> **WHAT TO DO**: Each of the lines below must be restated exactly.

Stored data:
++++++
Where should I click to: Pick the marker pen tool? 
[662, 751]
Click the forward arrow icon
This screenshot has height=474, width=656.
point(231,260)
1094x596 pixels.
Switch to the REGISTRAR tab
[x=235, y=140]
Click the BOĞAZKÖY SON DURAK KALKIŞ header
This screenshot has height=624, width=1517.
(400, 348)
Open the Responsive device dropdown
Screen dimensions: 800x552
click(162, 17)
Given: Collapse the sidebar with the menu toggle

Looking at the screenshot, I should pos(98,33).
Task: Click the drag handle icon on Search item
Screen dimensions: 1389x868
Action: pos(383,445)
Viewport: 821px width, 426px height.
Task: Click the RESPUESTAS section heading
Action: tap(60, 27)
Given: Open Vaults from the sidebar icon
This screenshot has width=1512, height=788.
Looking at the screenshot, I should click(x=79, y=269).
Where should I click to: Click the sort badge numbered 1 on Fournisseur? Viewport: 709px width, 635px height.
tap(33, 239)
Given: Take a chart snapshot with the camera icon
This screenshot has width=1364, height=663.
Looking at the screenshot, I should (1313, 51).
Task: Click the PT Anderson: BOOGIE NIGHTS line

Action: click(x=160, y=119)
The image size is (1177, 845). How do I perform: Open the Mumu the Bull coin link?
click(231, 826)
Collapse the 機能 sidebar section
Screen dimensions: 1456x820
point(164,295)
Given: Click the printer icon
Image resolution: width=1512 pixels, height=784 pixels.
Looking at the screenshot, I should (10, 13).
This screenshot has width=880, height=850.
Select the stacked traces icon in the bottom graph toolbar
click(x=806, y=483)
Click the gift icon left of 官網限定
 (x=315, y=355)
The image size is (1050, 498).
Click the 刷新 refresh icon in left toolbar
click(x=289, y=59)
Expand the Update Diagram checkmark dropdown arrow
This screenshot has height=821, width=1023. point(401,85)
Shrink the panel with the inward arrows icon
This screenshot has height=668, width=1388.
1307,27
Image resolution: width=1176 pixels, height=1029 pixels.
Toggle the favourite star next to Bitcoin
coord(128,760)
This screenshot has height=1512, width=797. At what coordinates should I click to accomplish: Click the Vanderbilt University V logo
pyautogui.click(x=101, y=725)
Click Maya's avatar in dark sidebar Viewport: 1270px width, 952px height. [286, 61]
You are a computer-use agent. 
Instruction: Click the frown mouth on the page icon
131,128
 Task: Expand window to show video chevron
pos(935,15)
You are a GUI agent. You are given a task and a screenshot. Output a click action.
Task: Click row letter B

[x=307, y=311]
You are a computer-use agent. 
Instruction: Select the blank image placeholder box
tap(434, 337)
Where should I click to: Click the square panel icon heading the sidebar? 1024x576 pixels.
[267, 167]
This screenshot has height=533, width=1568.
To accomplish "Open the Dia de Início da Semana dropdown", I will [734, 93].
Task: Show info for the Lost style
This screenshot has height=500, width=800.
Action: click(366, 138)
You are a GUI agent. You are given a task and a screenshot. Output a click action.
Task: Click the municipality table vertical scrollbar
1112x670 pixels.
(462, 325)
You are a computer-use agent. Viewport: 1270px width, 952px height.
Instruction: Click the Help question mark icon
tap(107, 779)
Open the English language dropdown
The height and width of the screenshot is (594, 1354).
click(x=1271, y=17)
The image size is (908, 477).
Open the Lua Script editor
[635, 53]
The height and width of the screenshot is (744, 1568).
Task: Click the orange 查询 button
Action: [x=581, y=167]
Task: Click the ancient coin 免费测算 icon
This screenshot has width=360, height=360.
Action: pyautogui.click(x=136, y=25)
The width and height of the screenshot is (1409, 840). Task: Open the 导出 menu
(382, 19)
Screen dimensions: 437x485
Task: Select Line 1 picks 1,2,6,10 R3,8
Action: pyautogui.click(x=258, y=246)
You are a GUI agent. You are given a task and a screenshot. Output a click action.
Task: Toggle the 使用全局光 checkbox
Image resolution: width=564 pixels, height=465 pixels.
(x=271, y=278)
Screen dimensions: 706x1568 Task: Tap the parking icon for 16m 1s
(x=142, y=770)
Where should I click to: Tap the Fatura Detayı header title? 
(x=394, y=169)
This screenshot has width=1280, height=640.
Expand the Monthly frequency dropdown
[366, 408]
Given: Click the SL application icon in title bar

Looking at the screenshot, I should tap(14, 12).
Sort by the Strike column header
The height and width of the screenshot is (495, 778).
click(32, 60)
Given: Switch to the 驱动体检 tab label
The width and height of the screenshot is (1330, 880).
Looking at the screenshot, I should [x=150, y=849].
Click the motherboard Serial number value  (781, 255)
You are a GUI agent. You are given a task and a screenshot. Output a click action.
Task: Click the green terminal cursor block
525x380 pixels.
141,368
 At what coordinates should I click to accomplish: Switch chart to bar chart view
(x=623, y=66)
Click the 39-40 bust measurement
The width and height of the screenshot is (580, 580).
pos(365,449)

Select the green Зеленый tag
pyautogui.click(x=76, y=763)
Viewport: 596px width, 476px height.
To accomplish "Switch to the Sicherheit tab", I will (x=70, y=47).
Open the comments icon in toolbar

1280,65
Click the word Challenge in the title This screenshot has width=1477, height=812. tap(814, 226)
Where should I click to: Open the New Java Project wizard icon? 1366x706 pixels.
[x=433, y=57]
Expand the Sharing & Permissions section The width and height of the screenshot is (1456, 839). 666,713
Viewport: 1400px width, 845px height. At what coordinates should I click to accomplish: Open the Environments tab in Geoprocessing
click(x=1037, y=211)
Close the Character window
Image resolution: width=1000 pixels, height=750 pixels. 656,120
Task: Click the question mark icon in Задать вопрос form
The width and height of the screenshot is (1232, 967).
++++++
> **RESULT BELOW**:
Where should I click to: Pick the marker pen tool? 
[662, 751]
Click the forward arrow icon
This screenshot has height=474, width=656.
point(231,260)
1094x596 pixels.
Switch to the REGISTRAR tab
[x=235, y=140]
Click the BOĞAZKÖY SON DURAK KALKIŞ header
This screenshot has height=624, width=1517.
(400, 348)
Open the Responsive device dropdown
Screen dimensions: 800x552
click(162, 17)
Given: Collapse the sidebar with the menu toggle

Looking at the screenshot, I should pos(98,33).
Task: Click the drag handle icon on Search item
Screen dimensions: 1389x868
Action: pos(383,445)
Viewport: 821px width, 426px height.
Task: Click the RESPUESTAS section heading
Action: tap(60, 27)
Given: Open Vaults from the sidebar icon
This screenshot has width=1512, height=788.
Looking at the screenshot, I should click(x=79, y=269).
Where should I click to: Click the sort badge numbered 1 on Fournisseur? Viewport: 709px width, 635px height.
tap(33, 239)
Given: Take a chart snapshot with the camera icon
This screenshot has width=1364, height=663.
Looking at the screenshot, I should (1313, 51).
Task: Click the PT Anderson: BOOGIE NIGHTS line

Action: click(x=160, y=119)
The image size is (1177, 845). How do I perform: Open the Mumu the Bull coin link?
click(231, 826)
Collapse the 機能 sidebar section
Screen dimensions: 1456x820
point(164,295)
Given: Click the printer icon
Image resolution: width=1512 pixels, height=784 pixels.
Looking at the screenshot, I should (10, 13).
This screenshot has width=880, height=850.
Select the stacked traces icon in the bottom graph toolbar
click(x=806, y=483)
Click the gift icon left of 官網限定
 (x=315, y=355)
The image size is (1050, 498).
Click the 刷新 refresh icon in left toolbar
click(x=289, y=59)
Expand the Update Diagram checkmark dropdown arrow
This screenshot has height=821, width=1023. point(401,85)
Shrink the panel with the inward arrows icon
This screenshot has height=668, width=1388.
1307,27
Image resolution: width=1176 pixels, height=1029 pixels.
Toggle the favourite star next to Bitcoin
coord(128,760)
This screenshot has height=1512, width=797. At what coordinates should I click to accomplish: Click the Vanderbilt University V logo
pyautogui.click(x=101, y=725)
Click Maya's avatar in dark sidebar Viewport: 1270px width, 952px height. [286, 61]
You are a computer-use agent. 
Instruction: Click the frown mouth on the page icon
131,128
 Task: Expand window to show video chevron
pos(935,15)
You are a GUI agent. You are given a task and a screenshot. Output a click action.
Task: Click row letter B

[x=307, y=311]
You are a computer-use agent. 
Instruction: Select the blank image placeholder box
tap(434, 337)
Where should I click to: Click the square panel icon heading the sidebar? 1024x576 pixels.
[267, 167]
This screenshot has height=533, width=1568.
To accomplish "Open the Dia de Início da Semana dropdown", I will [734, 93].
Task: Show info for the Lost style
This screenshot has height=500, width=800.
Action: click(366, 138)
You are a GUI agent. You are given a task and a screenshot. Output a click action.
Task: Click the municipality table vertical scrollbar
1112x670 pixels.
(462, 325)
You are a computer-use agent. Viewport: 1270px width, 952px height.
Instruction: Click the Help question mark icon
tap(107, 779)
Open the English language dropdown
The height and width of the screenshot is (594, 1354).
click(x=1271, y=17)
The image size is (908, 477).
Open the Lua Script editor
[635, 53]
The height and width of the screenshot is (744, 1568).
Task: Click the orange 查询 button
Action: [x=581, y=167]
Task: Click the ancient coin 免费测算 icon
This screenshot has width=360, height=360.
Action: pyautogui.click(x=136, y=25)
The width and height of the screenshot is (1409, 840). Task: Open the 导出 menu
(382, 19)
Screen dimensions: 437x485
Task: Select Line 1 picks 1,2,6,10 R3,8
Action: pyautogui.click(x=258, y=246)
You are a GUI agent. You are given a task and a screenshot. Output a click action.
Task: Toggle the 使用全局光 checkbox
Image resolution: width=564 pixels, height=465 pixels.
(x=271, y=278)
Screen dimensions: 706x1568 Task: Tap the parking icon for 16m 1s
(x=142, y=770)
Where should I click to: Tap the Fatura Detayı header title? 
(x=394, y=169)
This screenshot has width=1280, height=640.
Expand the Monthly frequency dropdown
[366, 408]
Given: Click the SL application icon in title bar

Looking at the screenshot, I should tap(14, 12).
Sort by the Strike column header
The height and width of the screenshot is (495, 778).
click(32, 60)
Given: Switch to the 驱动体检 tab label
The width and height of the screenshot is (1330, 880).
Looking at the screenshot, I should [x=150, y=849].
Click the motherboard Serial number value  (781, 255)
You are a GUI agent. You are given a task and a screenshot. Output a click action.
Task: Click the green terminal cursor block
525x380 pixels.
141,368
 At what coordinates should I click to accomplish: Switch chart to bar chart view
(x=623, y=66)
Click the 39-40 bust measurement
The width and height of the screenshot is (580, 580).
pos(365,449)

Select the green Зеленый tag
pyautogui.click(x=76, y=763)
Viewport: 596px width, 476px height.
To accomplish "Switch to the Sicherheit tab", I will (x=70, y=47).
Open the comments icon in toolbar

1280,65
Click the word Challenge in the title This screenshot has width=1477, height=812. tap(814, 226)
Where should I click to: Open the New Java Project wizard icon? 1366x706 pixels.
[x=433, y=57]
Expand the Sharing & Permissions section The width and height of the screenshot is (1456, 839). 666,713
Viewport: 1400px width, 845px height. At what coordinates should I click to accomplish: Open the Environments tab in Geoprocessing
click(x=1037, y=211)
Close the Character window
Image resolution: width=1000 pixels, height=750 pixels. 656,120
Task: Click the question mark icon in Задать вопрос form
The width and height of the screenshot is (1232, 967).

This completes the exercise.